Mr. Lantos said that unless that language was dropped, he would recommend to Secretary of State Colin Powell and President George W. Bush that the government not participate in the conference.

The Palestinian representative, Nabil Ramlawi, pausing outside the meeting room, insisted that the conference language had to refer to the "suffering of the Palestinian people due to Israeli racist practices."

Ignoring those practices, he argued, would mean a conference "convened not to condemn racism, but to protect it."

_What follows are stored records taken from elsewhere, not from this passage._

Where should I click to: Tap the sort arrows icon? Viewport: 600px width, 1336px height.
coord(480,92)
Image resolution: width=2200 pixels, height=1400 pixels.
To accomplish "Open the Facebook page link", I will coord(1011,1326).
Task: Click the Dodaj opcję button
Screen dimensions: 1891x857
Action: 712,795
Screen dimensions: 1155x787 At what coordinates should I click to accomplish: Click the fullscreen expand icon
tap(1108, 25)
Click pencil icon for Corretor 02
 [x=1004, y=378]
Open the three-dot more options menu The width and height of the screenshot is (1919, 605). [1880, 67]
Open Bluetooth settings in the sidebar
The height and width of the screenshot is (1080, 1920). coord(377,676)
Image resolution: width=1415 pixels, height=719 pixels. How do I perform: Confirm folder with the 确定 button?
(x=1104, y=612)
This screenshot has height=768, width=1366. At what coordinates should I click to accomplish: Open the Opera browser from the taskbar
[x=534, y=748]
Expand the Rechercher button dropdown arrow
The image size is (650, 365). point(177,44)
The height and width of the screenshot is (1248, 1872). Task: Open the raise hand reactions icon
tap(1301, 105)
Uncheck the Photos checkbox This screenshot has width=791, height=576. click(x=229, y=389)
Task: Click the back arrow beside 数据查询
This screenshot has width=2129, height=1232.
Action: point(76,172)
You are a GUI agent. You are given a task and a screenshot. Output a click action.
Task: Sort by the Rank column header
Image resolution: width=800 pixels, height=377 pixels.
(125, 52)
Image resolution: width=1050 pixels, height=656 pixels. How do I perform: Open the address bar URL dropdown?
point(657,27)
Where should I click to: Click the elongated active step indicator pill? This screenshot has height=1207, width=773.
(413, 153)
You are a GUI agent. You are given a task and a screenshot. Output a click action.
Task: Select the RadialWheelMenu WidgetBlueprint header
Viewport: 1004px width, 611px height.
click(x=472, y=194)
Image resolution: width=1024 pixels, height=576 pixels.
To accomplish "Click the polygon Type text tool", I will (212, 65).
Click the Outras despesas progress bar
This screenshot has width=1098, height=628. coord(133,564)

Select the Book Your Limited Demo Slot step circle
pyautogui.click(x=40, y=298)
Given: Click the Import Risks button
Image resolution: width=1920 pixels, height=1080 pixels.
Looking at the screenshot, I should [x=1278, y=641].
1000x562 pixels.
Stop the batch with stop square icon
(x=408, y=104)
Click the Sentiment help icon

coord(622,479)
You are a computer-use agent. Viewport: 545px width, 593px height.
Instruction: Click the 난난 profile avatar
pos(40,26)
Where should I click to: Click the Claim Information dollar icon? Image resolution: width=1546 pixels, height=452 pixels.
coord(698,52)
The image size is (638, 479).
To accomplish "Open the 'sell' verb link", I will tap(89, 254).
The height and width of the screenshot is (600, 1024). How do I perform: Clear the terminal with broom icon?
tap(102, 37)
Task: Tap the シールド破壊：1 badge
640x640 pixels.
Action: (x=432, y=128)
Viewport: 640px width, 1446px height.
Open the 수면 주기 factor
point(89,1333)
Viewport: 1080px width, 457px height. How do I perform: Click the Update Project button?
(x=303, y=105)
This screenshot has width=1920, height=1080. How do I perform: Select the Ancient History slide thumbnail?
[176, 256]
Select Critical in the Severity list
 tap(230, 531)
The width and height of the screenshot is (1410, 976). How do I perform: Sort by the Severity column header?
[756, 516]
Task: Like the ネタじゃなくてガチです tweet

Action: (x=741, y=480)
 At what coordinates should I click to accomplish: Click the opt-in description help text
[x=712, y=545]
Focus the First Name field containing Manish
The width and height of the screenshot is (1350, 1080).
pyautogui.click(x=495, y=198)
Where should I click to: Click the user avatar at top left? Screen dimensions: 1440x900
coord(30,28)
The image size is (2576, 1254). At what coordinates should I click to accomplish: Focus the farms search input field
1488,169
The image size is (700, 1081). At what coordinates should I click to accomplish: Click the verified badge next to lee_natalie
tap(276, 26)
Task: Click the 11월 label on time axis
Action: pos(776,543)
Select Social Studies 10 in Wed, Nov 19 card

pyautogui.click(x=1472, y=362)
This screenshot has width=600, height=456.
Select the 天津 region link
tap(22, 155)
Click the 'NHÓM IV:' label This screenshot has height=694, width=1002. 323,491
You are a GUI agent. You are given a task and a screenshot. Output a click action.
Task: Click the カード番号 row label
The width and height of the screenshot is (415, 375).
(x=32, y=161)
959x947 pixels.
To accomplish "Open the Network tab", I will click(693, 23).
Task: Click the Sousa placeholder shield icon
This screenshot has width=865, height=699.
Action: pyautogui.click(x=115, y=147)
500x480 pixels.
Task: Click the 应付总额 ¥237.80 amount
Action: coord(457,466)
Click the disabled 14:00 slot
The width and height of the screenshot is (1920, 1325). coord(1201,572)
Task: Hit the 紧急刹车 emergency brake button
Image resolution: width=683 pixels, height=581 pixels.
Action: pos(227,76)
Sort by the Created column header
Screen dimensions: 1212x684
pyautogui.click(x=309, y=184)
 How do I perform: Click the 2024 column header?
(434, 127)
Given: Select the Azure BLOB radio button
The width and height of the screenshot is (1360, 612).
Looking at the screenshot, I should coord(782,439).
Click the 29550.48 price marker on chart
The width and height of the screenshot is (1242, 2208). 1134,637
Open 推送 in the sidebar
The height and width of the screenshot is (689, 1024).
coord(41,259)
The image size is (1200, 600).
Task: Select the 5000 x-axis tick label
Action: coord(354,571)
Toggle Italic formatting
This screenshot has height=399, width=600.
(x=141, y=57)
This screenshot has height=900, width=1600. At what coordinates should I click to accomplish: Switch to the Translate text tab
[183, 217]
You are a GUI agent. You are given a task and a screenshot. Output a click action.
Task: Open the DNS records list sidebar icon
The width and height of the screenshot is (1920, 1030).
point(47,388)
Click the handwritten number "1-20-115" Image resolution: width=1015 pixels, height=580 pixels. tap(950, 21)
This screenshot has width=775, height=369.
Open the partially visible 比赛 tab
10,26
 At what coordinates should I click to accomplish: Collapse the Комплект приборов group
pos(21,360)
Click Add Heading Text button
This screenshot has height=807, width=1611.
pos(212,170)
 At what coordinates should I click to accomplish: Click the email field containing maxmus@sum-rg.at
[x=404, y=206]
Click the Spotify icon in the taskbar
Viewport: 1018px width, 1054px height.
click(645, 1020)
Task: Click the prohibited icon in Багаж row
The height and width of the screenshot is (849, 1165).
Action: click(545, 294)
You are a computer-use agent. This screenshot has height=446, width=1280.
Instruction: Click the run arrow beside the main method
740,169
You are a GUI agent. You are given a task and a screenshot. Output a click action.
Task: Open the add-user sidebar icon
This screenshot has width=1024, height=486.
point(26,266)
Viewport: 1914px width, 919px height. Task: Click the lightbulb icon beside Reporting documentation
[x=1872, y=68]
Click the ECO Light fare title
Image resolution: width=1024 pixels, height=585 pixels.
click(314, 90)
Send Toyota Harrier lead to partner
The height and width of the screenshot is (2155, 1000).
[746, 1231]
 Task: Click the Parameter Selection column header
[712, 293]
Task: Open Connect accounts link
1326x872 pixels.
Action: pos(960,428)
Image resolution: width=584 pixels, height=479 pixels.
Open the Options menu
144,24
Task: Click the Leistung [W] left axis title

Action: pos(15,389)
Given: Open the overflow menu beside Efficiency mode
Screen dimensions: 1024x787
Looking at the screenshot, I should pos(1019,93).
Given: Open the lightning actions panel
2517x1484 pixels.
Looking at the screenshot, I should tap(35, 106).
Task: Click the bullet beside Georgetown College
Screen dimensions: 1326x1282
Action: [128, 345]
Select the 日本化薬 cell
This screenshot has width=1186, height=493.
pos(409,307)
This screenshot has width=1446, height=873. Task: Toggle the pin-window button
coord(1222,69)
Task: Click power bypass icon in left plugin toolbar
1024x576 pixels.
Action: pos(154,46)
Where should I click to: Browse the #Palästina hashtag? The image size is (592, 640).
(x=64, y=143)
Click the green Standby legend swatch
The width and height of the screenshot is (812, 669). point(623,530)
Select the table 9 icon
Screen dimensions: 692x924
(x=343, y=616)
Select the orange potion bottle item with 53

Negotiators had been more upbeat that a compromise could be reached until late Tuesday, when a group of Arab countries introduced alternative wording for the conference to "recognize with deep concern the increase in anti-Semitism in both its Jewish and Arab forms and hostile acts against Jews in various parts of the world, as well as the emergence of racial and violent movements based on racism and discriminatory ideas concerning the Jewish and Arab communities."The World Conference recognizes with deep concern the increase of racist practices of the occupying power, as well as the emergence of racial and violent movements based on racism and discriminatory ideas in various parts of the world," the seven-page proposal continued.

But Jewish human rights representatives said that while references equating Zionism with racism had been dropped, other references to Arab anti-Semitism and the "Jewish Holocaust in Europe" muddled reality and diminished the historical record in unacceptable ways.

While bitter divisions remained over references to Israel, human rights campaigners said progress had been made regarding a second acrimonious issue - compensation for slavery. African nations had agreed to drop contentious language on slavery but a compromise had yet to be reached on whether to include wording for a "formal apology" for slavery and whether slavery would be defined as a crime against humanity.

The State Department is expected to announce its decision next week on whether it will attend the conference.

Trying to keep the conference preparations on track, Mrs. Robinson said negotiators should take into account the "historical wounds of anti-Semitism and of the Holocaust, on the one hand," and "the accumulated wounds of displacement and military occupation on the other."

However, she noted that the language involving the Middle East would "require careful handling right down to the conference itself." A Caribbean delegate emerging from the meeting room agreed. "We're just not ready to agree on some of the sticky issues. They may not be decided until we get to Durban."